[Opening Data provided section]

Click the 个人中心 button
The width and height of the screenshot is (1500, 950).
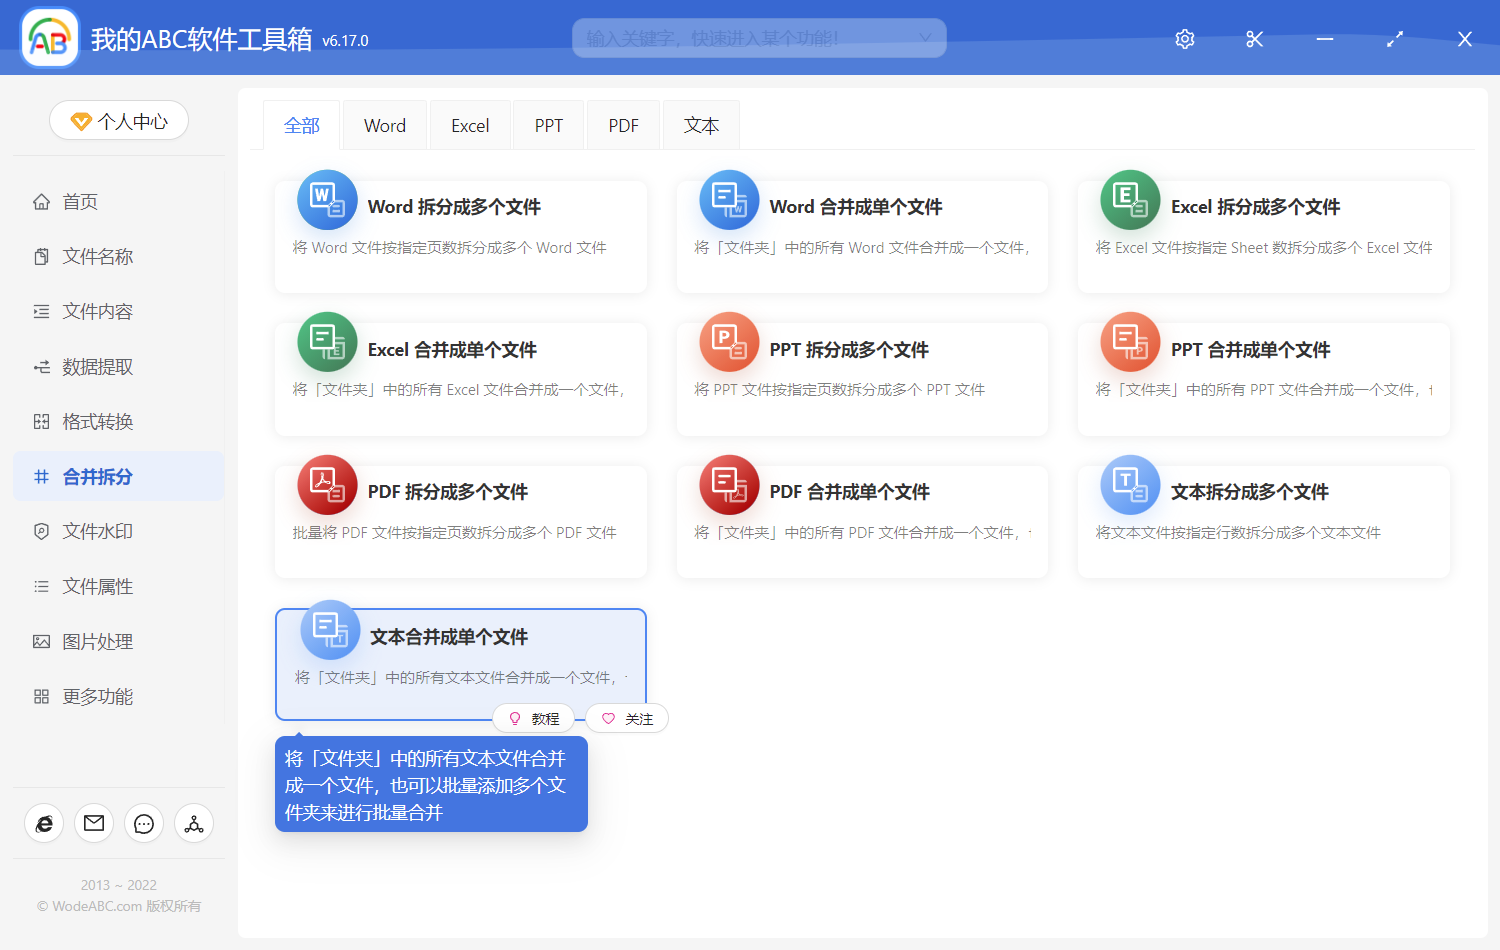click(119, 121)
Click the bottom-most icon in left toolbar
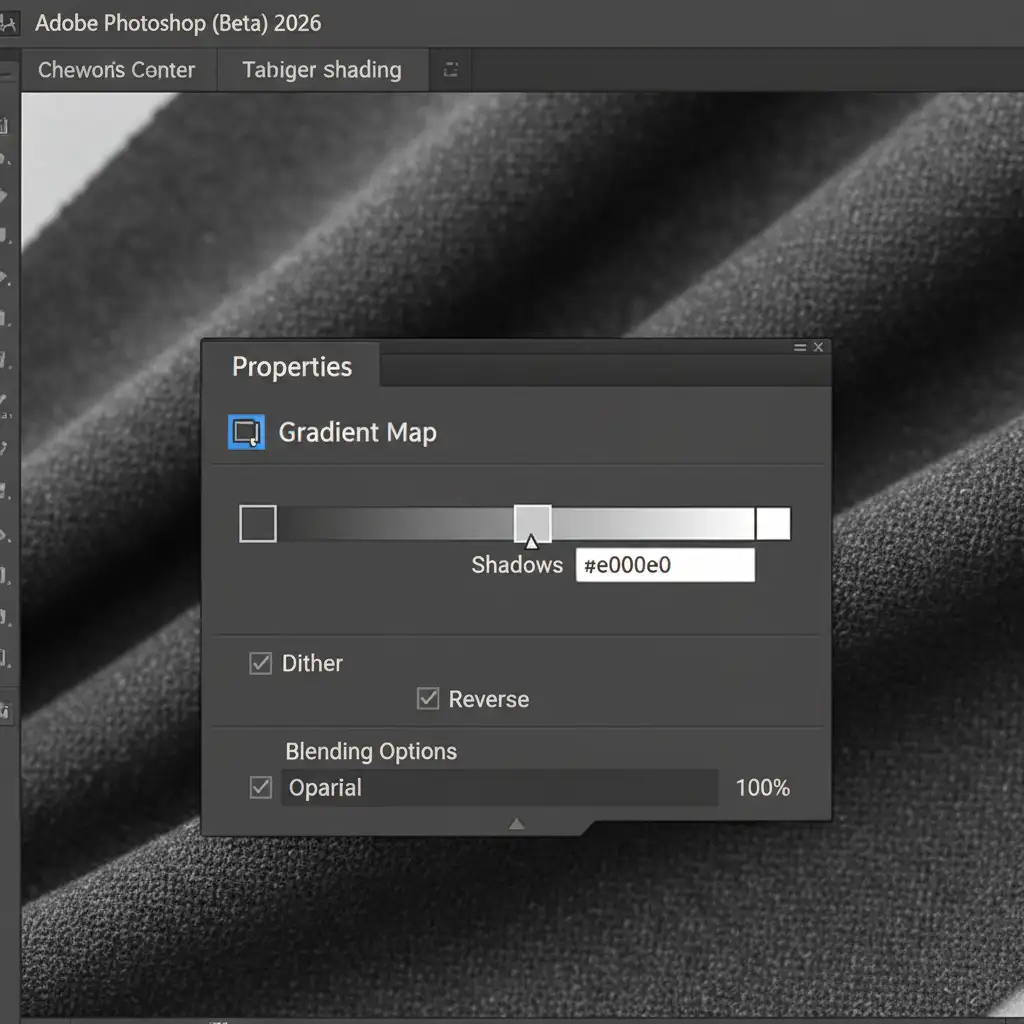Screen dimensions: 1024x1024 [5, 712]
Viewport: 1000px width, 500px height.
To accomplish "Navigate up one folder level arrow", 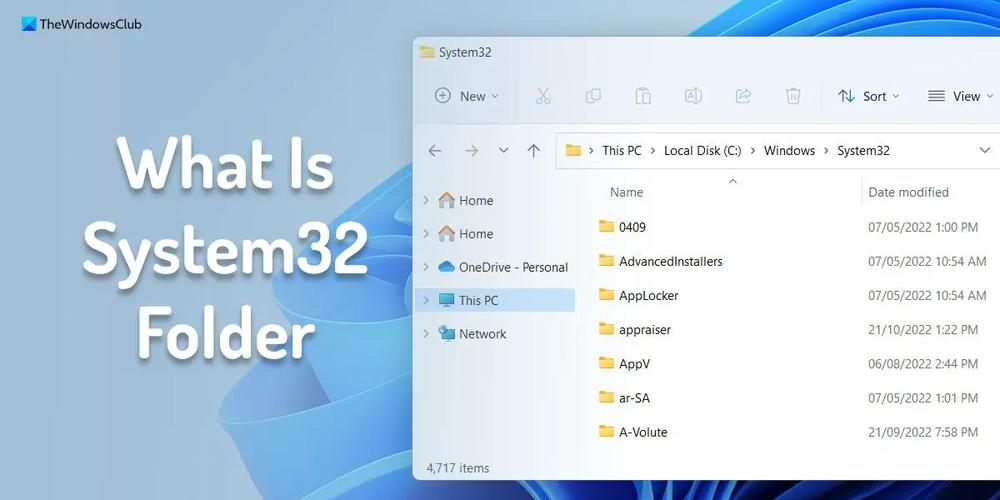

[Closing Data provided section]

◆ **Exercise**: Each entry gets copied exactly; the pictures stay out.

◆ **Your solution**:
Click the 个人中心 button
The width and height of the screenshot is (1500, 950).
click(119, 121)
Click the bottom-most icon in left toolbar
Screen dimensions: 1024x1024 [5, 712]
Viewport: 1000px width, 500px height.
To accomplish "Navigate up one folder level arrow", 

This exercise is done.